● **Goal**: Please find each line in the items below that contains the word "administration" and copy those lines.

● **Dataset content**:

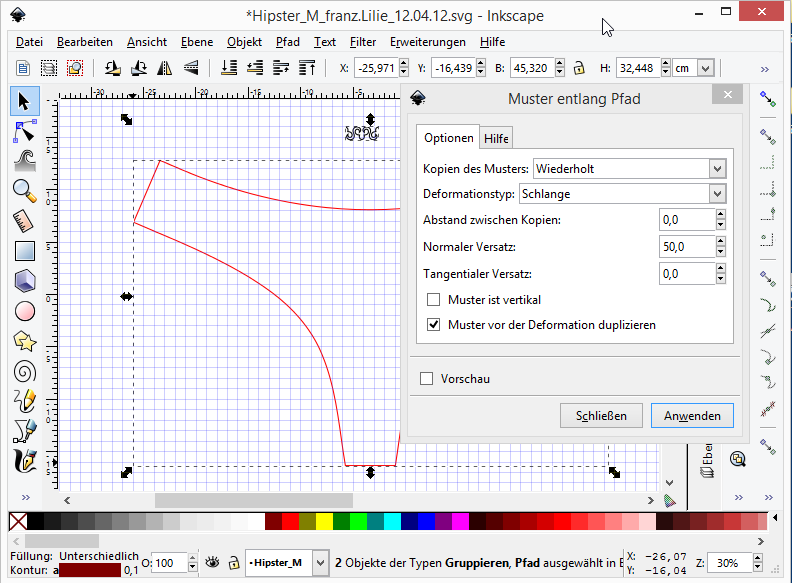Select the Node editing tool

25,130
...
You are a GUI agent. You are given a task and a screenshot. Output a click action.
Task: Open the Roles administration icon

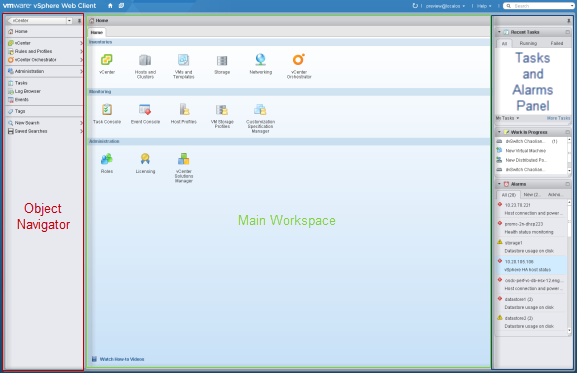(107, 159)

● **The output**:
Task: Open the Roles administration icon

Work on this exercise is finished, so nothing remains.